Wednesday, June 28, 2017

Approaching the Bubble Nebula

Approaching the Bubble Nebula:

Discover the cosmos! Each day a different image or photograph of our fascinating universe is featured, along with a brief explanation written by a professional astronomer.

2017 May 31

Approaching the Bubble Nebula

Visualization Credit: NASA, ESA, and F. Summers, G. Bacon, Z. Levay, and L. Frattare (Viz 3D Team, STScI);

Acknowledgment: T. Rector/University of Alaska Anchorage, H. Schweiker/WIYN and NOAO/AURA/NSF, NASA, ESA, and the Hubble Heritage Team (STScI/AURA)
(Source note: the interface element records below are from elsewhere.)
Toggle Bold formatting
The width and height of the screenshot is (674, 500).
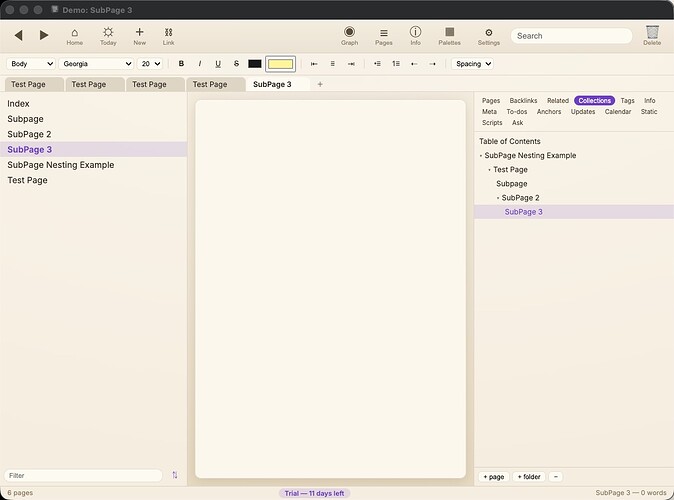tap(181, 64)
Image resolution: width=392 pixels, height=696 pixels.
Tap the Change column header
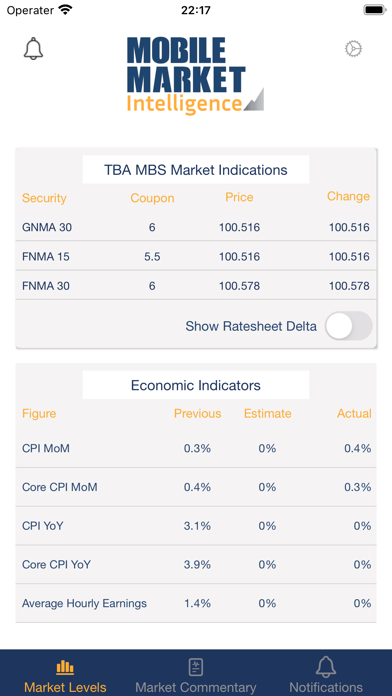(x=348, y=196)
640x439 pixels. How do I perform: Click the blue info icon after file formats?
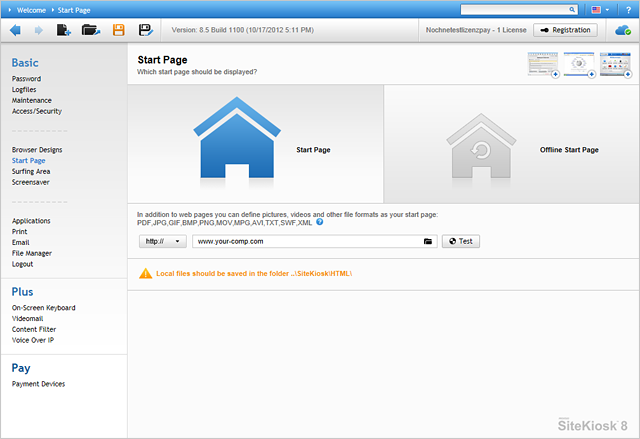click(320, 222)
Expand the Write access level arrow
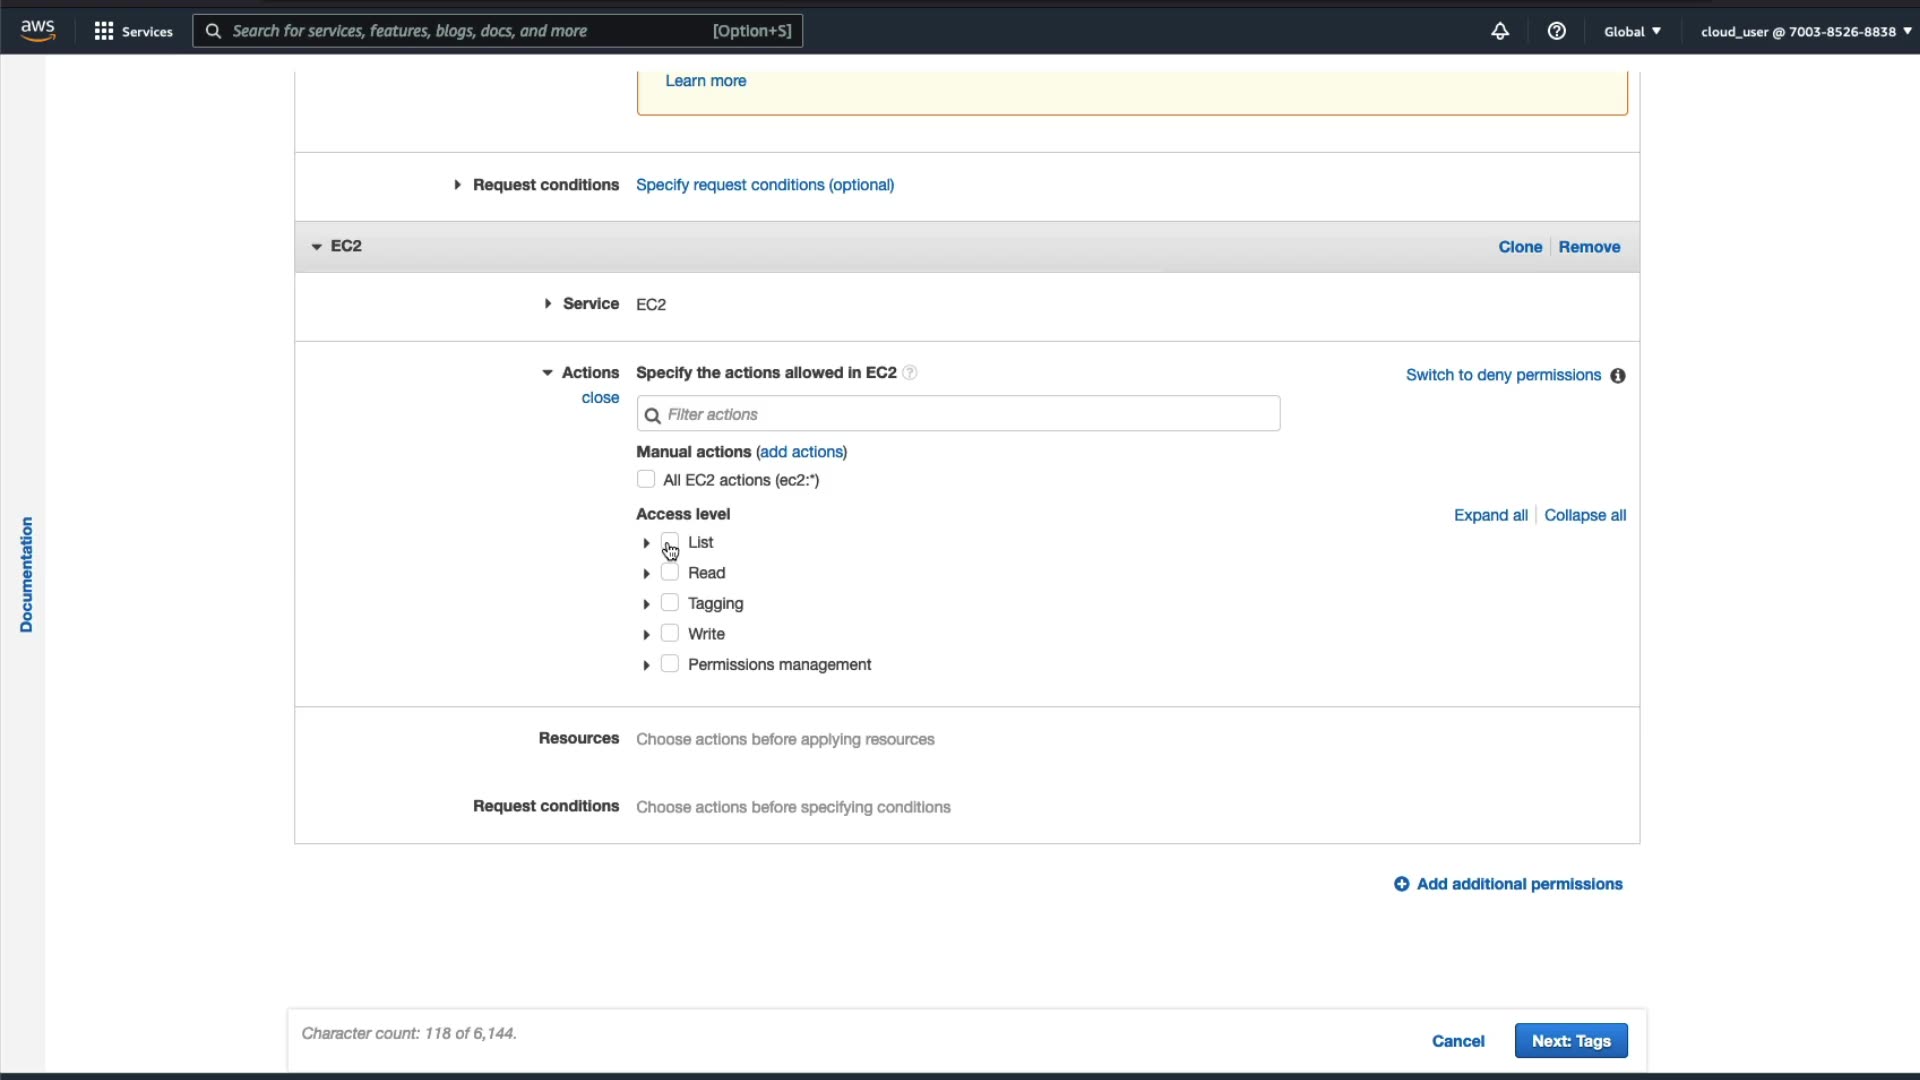1920x1080 pixels. (x=646, y=635)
Explanation: What would it look like to approach the Bubble Nebula? Blown by the wind and radiation from a massive star, this bubble now spans seven light-years in diameter. The hot star inside is thousands of times more luminous than our Sun, and is now offset from the nebula's center. The visualization starts with a direct approach toward the Bubble Nebula (NGC 7635) and then moves around the nebula while continuing the approach. The featured time-lapse visualization is extrapolated from images with the orbiting Hubble Space Telescope and the WIYN telescope on Kitt Peak in Arizona, USA. The 3D-computer model on which this visualization is based includes artistic interpretations, and distances are significantly compressed.